▶ RECORDS SUPPLIED
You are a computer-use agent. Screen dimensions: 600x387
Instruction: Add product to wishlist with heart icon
--
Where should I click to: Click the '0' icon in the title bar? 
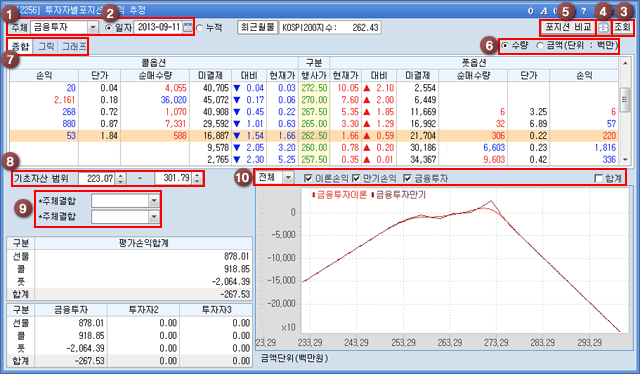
==
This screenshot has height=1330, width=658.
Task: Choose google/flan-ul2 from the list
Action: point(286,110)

▶ AIM OF THE TASK
From the listing above, the lines starting with the one that has "You are a computer-use" and running through the one that has "Instruction: Add product" should be copied exactly, ends included.

▶ ANSWER SECTION
You are a computer-use agent. Screen dimensions: 600x387
Instruction: Add product to wishlist with heart icon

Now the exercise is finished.